[Stored data]
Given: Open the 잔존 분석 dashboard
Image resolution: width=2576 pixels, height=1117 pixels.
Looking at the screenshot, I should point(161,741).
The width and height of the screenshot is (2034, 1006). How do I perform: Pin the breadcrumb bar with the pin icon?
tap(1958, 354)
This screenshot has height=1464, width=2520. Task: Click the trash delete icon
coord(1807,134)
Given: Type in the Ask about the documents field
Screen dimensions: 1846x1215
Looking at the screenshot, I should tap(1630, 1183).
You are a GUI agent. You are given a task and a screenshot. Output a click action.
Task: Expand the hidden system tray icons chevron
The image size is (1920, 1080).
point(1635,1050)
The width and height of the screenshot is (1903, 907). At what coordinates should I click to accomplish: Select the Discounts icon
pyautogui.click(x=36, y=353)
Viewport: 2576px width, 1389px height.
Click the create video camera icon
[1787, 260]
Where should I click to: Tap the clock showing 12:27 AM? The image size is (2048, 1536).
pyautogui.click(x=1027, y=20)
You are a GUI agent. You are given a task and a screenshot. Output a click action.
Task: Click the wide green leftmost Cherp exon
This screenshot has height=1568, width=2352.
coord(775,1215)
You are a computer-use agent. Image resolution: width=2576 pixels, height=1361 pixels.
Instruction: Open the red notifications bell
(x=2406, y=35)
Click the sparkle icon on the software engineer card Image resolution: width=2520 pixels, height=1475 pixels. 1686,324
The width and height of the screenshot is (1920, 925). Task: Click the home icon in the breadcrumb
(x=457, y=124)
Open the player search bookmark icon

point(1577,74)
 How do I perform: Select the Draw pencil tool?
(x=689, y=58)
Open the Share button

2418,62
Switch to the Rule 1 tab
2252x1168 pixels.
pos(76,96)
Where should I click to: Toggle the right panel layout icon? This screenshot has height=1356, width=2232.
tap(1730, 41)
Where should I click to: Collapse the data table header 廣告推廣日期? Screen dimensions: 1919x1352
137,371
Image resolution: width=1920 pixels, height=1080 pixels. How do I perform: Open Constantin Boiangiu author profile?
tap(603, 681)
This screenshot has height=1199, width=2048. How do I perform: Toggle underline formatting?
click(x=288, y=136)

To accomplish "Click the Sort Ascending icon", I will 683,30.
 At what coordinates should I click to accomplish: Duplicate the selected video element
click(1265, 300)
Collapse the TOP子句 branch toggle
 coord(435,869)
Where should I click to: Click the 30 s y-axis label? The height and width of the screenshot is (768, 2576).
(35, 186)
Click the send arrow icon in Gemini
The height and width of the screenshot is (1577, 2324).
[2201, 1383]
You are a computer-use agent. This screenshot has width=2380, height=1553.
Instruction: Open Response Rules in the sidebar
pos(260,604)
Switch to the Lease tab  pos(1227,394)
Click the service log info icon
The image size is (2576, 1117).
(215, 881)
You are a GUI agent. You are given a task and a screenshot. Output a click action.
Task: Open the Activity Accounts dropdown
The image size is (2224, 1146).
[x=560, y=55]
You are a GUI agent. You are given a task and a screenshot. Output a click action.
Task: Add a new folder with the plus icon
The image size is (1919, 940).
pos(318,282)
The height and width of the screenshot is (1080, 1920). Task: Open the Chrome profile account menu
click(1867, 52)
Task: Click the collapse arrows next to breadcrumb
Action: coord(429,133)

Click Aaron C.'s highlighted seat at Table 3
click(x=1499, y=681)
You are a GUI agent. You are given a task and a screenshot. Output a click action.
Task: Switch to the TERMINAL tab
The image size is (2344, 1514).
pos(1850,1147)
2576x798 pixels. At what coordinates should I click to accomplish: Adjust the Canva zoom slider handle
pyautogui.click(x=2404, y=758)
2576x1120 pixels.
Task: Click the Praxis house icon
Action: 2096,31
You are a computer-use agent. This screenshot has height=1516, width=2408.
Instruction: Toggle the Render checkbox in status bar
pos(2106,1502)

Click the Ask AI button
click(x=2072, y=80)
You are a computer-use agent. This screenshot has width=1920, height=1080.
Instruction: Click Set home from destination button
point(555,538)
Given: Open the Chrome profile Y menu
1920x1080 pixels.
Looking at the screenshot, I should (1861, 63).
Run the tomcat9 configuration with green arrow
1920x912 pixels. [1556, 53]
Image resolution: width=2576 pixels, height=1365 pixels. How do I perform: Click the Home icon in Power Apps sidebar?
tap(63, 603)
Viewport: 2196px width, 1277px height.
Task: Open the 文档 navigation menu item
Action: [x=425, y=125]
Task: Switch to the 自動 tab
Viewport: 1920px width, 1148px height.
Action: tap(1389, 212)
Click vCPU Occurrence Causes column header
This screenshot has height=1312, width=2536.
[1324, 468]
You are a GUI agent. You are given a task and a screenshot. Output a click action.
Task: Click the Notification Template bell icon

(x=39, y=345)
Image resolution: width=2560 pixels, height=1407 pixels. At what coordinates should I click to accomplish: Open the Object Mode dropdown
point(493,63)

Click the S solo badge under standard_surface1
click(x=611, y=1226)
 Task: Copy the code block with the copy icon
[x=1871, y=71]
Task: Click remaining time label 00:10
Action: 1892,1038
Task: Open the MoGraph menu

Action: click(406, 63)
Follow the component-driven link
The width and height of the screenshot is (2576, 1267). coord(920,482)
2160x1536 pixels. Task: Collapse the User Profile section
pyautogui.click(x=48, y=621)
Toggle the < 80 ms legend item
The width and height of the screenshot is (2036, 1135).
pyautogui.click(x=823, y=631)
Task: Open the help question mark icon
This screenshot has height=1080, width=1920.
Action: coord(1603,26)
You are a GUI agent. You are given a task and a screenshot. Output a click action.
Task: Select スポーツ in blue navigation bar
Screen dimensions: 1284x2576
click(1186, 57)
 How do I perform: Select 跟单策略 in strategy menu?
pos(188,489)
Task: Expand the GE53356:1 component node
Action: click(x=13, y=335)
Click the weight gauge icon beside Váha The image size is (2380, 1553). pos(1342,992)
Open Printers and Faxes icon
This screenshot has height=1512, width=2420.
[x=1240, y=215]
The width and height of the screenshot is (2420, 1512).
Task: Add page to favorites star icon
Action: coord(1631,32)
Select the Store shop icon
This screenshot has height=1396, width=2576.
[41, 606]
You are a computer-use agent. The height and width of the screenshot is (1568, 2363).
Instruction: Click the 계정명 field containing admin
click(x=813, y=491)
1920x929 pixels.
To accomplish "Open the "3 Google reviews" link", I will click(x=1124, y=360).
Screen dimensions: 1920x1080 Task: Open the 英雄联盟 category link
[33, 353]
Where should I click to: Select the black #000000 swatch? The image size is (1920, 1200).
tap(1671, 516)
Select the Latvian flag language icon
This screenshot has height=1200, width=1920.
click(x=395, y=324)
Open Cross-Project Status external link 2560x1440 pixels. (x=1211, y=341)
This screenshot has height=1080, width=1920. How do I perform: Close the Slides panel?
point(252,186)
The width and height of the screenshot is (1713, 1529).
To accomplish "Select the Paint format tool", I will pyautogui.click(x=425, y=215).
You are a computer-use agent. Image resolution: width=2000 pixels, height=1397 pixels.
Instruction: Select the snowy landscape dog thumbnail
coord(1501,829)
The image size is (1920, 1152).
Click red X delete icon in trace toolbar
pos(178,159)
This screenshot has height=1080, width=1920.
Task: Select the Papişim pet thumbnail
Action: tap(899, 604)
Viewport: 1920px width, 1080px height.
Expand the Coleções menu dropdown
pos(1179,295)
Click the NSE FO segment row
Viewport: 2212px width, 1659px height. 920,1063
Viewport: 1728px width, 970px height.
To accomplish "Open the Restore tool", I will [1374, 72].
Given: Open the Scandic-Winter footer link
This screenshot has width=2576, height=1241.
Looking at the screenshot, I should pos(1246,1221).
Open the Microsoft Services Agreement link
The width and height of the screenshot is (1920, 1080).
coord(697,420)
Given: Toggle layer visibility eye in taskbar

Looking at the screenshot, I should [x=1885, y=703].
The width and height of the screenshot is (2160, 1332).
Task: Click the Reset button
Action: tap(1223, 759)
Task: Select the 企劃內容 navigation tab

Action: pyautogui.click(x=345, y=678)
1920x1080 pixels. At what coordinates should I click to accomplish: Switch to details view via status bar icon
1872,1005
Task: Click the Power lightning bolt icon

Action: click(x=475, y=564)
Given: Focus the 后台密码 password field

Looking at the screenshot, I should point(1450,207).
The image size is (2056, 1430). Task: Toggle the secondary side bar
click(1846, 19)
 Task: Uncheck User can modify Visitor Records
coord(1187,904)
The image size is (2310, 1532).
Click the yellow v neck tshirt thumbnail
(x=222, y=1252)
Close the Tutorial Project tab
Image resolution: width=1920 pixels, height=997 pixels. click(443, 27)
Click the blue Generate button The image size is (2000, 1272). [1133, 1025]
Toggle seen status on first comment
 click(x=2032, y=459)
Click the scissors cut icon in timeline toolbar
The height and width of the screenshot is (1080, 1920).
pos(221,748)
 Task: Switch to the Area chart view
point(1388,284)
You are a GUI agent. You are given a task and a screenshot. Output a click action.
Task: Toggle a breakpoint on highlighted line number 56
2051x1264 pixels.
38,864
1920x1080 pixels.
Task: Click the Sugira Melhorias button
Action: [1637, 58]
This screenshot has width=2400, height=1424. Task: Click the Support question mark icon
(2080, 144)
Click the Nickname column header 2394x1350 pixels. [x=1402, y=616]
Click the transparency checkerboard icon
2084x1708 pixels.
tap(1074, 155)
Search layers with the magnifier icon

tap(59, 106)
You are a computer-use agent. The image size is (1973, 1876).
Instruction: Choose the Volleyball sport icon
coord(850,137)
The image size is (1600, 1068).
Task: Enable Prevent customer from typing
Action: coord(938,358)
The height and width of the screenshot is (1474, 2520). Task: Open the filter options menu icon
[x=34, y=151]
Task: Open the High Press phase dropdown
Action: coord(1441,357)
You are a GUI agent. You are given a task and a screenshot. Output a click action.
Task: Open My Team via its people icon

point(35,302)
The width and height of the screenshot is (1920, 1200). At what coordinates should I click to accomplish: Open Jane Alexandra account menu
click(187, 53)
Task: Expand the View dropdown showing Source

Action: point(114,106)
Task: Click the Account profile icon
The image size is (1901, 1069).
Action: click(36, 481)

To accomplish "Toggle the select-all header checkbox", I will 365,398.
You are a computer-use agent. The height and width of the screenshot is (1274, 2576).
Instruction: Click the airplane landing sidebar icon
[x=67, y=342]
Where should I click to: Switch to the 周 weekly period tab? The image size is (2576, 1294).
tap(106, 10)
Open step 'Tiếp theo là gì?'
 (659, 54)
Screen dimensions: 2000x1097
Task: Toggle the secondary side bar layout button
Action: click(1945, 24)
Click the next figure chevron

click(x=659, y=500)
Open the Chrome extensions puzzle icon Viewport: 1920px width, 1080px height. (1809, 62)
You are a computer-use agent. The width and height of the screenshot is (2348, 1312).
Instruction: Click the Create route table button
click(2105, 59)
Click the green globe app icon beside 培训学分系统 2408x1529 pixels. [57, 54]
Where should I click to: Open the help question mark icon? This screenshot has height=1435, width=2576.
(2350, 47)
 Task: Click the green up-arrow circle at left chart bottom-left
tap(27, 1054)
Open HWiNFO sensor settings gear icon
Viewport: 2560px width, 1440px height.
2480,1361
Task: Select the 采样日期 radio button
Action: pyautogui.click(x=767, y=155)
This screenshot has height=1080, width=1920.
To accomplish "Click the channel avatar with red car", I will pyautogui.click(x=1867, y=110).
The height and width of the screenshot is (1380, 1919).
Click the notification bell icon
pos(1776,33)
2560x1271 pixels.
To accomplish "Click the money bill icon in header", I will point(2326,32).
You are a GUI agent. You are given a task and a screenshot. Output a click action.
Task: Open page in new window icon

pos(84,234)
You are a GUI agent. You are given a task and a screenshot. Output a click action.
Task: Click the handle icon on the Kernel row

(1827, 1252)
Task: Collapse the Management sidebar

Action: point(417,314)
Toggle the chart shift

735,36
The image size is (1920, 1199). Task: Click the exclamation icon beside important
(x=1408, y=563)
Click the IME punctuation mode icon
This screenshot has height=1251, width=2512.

▸ **What you need to do**: Filter the entries above and copy only the lines that hold "will".

▸ **Your response**:
To accomplish "Click the Sort Ascending icon", I will 683,30.
To accomplish "Open the "3 Google reviews" link", I will click(x=1124, y=360).
To accomplish "Select the Paint format tool", I will pyautogui.click(x=425, y=215).
To accomplish "Open the Restore tool", I will [1374, 72].
To accomplish "Toggle the select-all header checkbox", I will 365,398.
To accomplish "Click the channel avatar with red car", I will pyautogui.click(x=1867, y=110).
To accomplish "Click the money bill icon in header", I will point(2326,32).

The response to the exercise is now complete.